There is an exodus of developers from OpenOffice.org to The Document Foundation, i.e., LibreOffice. That is only to be expected. There is a long laundry list of discontent with OpenOffice.org’s management policy and The Document Foundation is formed precisely to cure the most complained about grievances.
Andy Updegrove do a good article on forking, governance and corporate sponsorship, so there is no need for me to do one. The only thing I will add is history looks to be repeating itself. The last big complain about governance is the Eclipse Platform. Of course, we all know the outcome, and the outcome was good, i.e., the formation of Eclipse Foundation as an independent steward for the platform.

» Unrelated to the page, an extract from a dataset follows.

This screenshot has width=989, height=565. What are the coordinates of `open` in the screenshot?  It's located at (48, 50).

In both cases, we have a major corporate overlord overseeing the project. Nobody is claiming that IBM in the case of Eclipse, or SUN in the case of OpenOffice.org, is doing a really lousy job. Rather, their corporate overloadship causes friction. In the case of Eclipse it mainly affects other corporations, and we see them holding back, or contributing not as much as they like to to Eclipse before IBM ceded Eclipse Platform to Eclipse Foundation. Don’t believe me? I don’t blame you. I did not see it initially as well However, on hindsight, looking at the proliferation of activities after Eclipse Foundation was formed, it is clear that other companies were wary about IBM’s dominance pre-Eclipse Foundation.

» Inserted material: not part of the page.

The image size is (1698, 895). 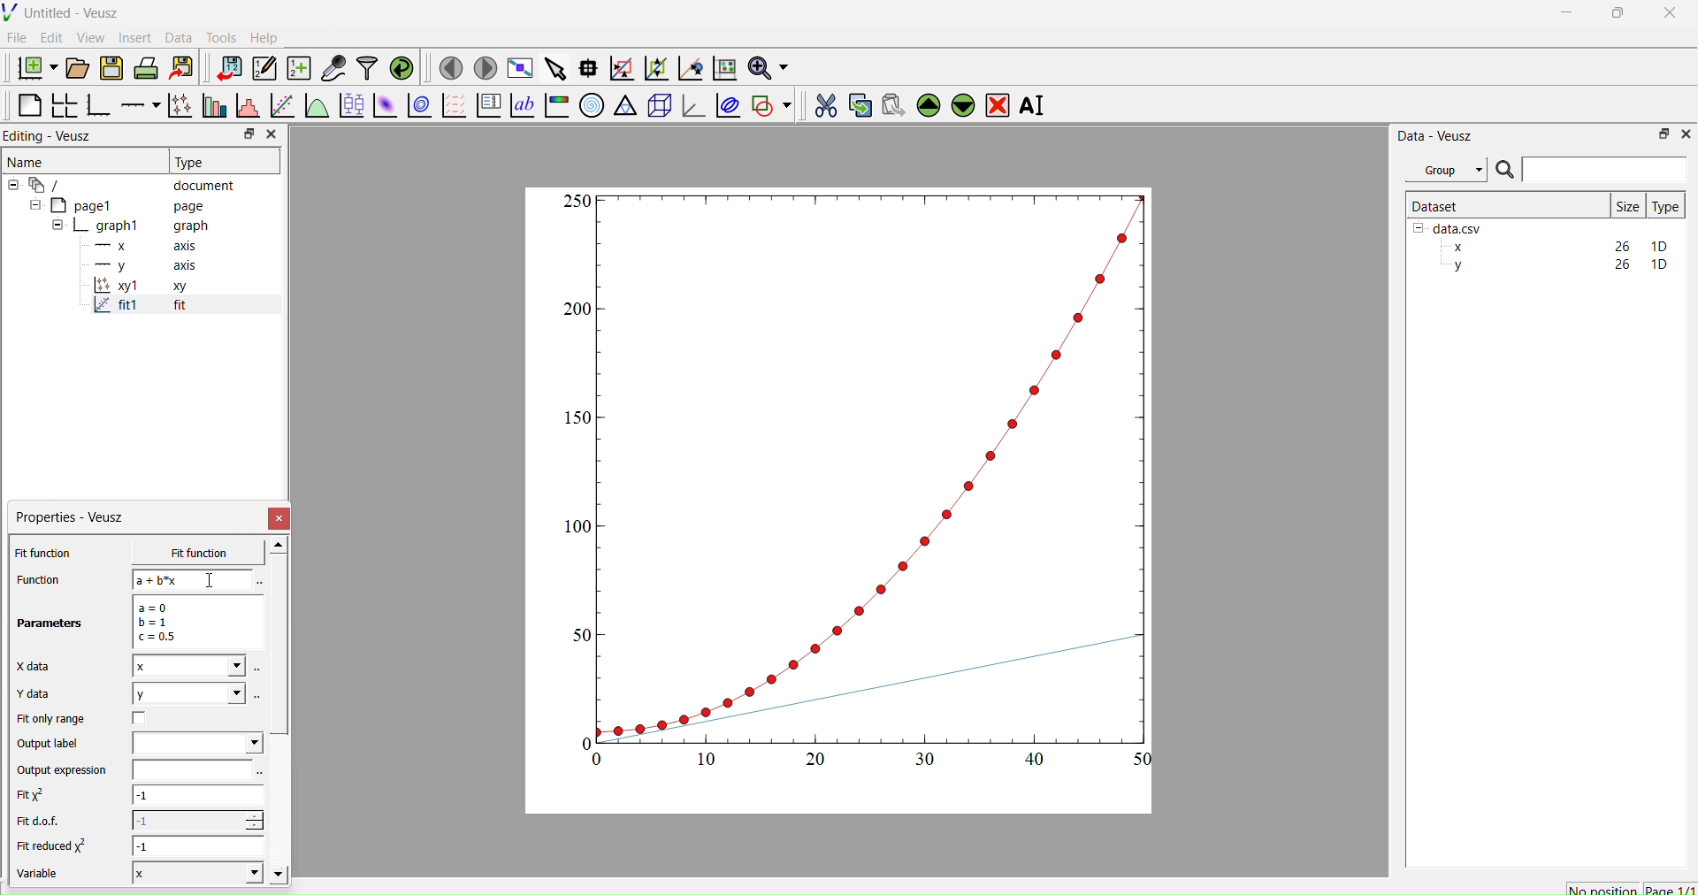 I want to click on Close, so click(x=280, y=518).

I guess corporate bodies are more seasoned and battle-harden than the the open source community in general. Most of us in the open source community are probably a bit naive in thinking that a benevolent corporate dictator is not necessary a bad thing. Some even think that as long as there is a Free Software version of their contribution it does not matter who actually owns the copyright (and therefore it is ok to sign away one’s copyright). This saga with OpenOffice.org/LibreOffice is going to be a big eye opener for us all.
In the long run, the saga is good for the community. We are in the process of seeing corporations mingling with open source and it will take time to rewrite the rules of contribution over and over again until we finally settle on something all parties are happy with (or can live with). Next few years is going to be interesting as the dance between the two intensifies.

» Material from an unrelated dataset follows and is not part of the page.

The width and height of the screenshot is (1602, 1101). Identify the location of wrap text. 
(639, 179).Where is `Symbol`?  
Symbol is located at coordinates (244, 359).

If any, this saga reinforce the need to make sure one really know who you are assigning your copyright to. My principle is always that you should think very carefully before assigning your copyright to corporate entities, regardless of whether is it MySQL, OpenOffice.org or Canonical. I think we can give them small little crumbs on efficiency ground, but anything that is bigger than that the answer has to be a no. One big question they cannot explain to me why they want a copyright assignment, instead of simply us giving them a royalty-free, perpetual and unlimited license. The later has served the open source community well and I do not see a need for the copyright assignment.
I, however, won’t think twice to assign my copyright to Free Software Foundation. Their track record speaks for themselves. Assigning copyrights in this case makes efficiency sense when it comes to promoting free software via copyright enforcement, and unlike corporate entity, the risk that FSF change course and stop serving the community of free software is almost zero.
It is my belief that the biggest loser in all this saga is Oracle. Frankly, I don’t think it cares. I think it believe it can weather this and perhaps it is right.